### Data entries
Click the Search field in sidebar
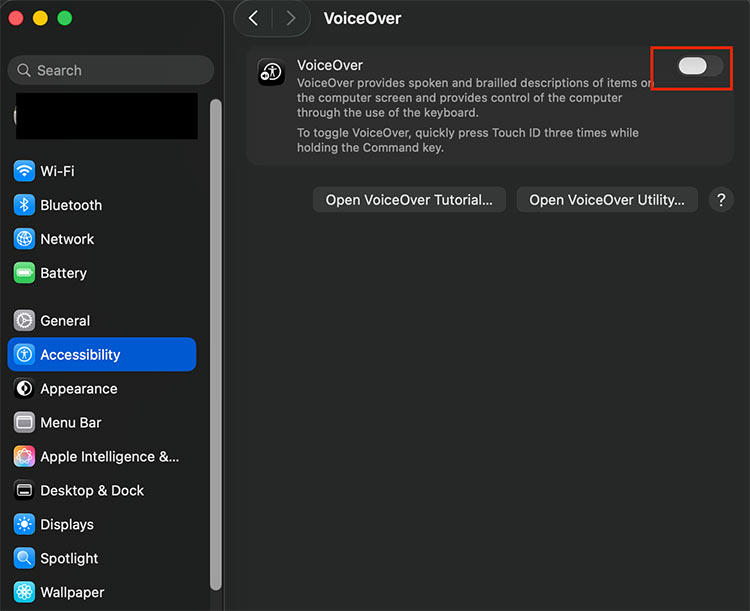110,70
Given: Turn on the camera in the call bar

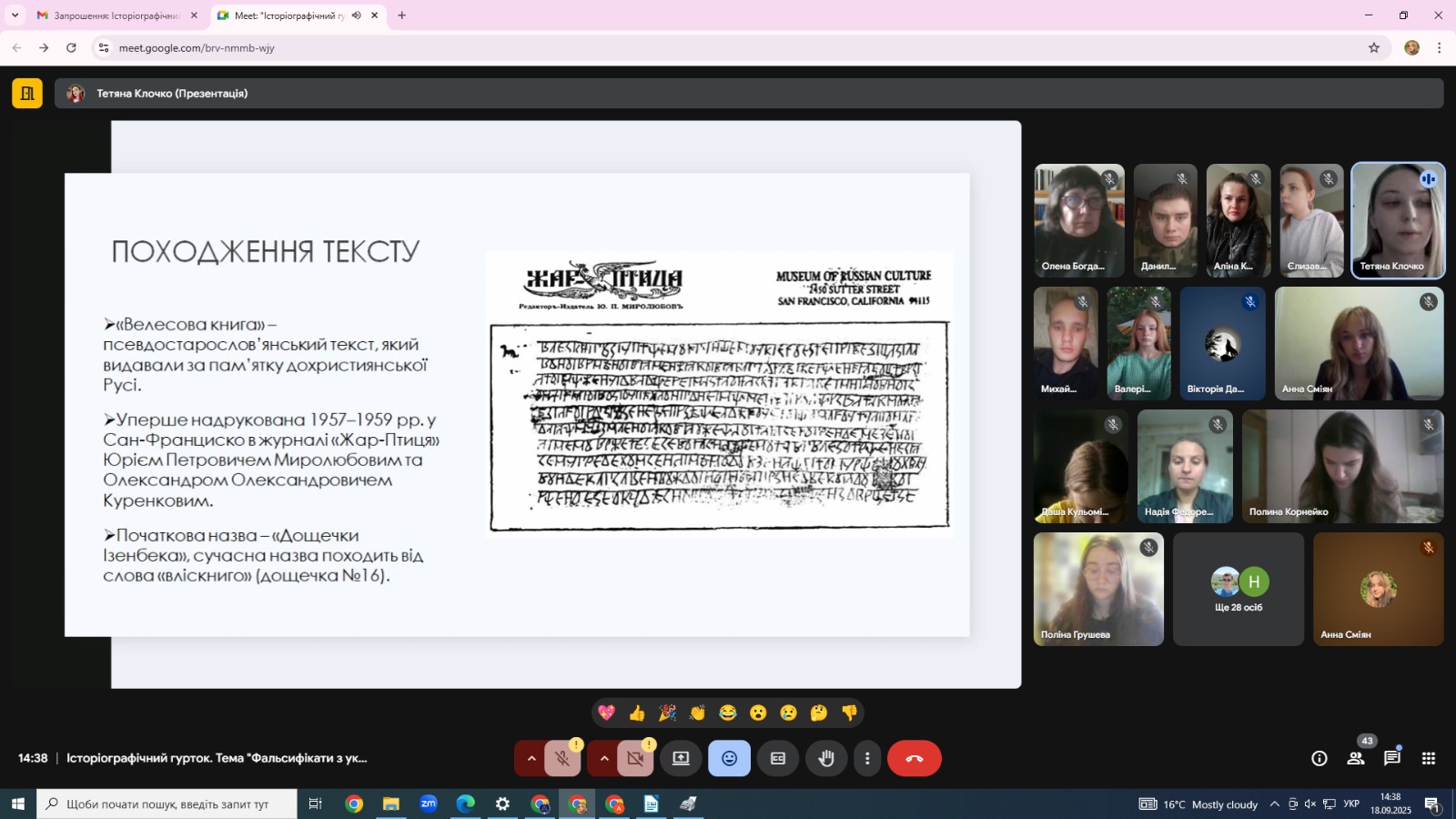Looking at the screenshot, I should coord(635,759).
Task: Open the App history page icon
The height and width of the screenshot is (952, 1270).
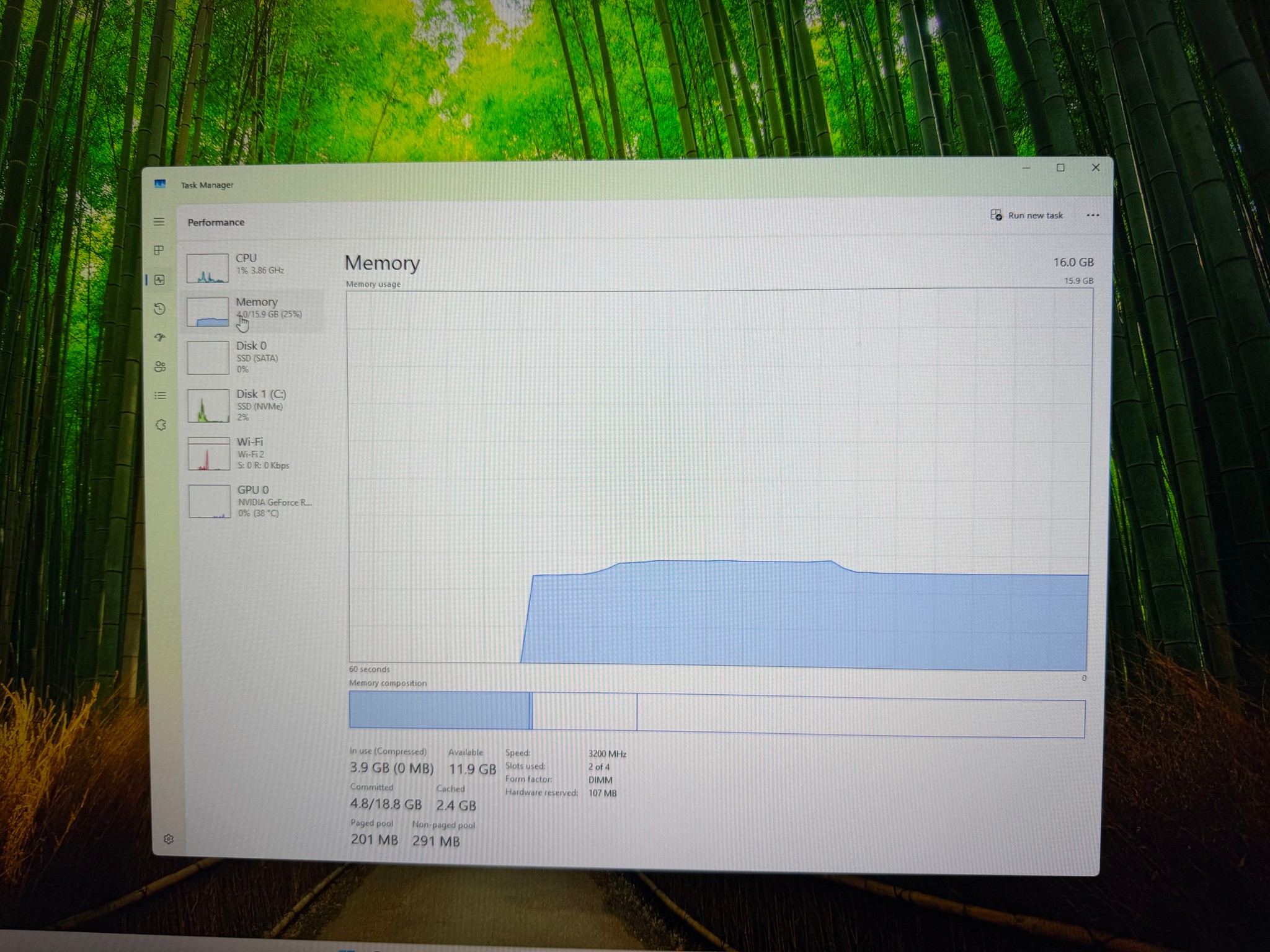Action: click(x=160, y=309)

### Work item
Pictures should be omitted. Please return exactly the lines from the line that holds "The height and" through the end of the records.

### Solution for this task
The height and width of the screenshot is (952, 1270).
Action: click(x=160, y=309)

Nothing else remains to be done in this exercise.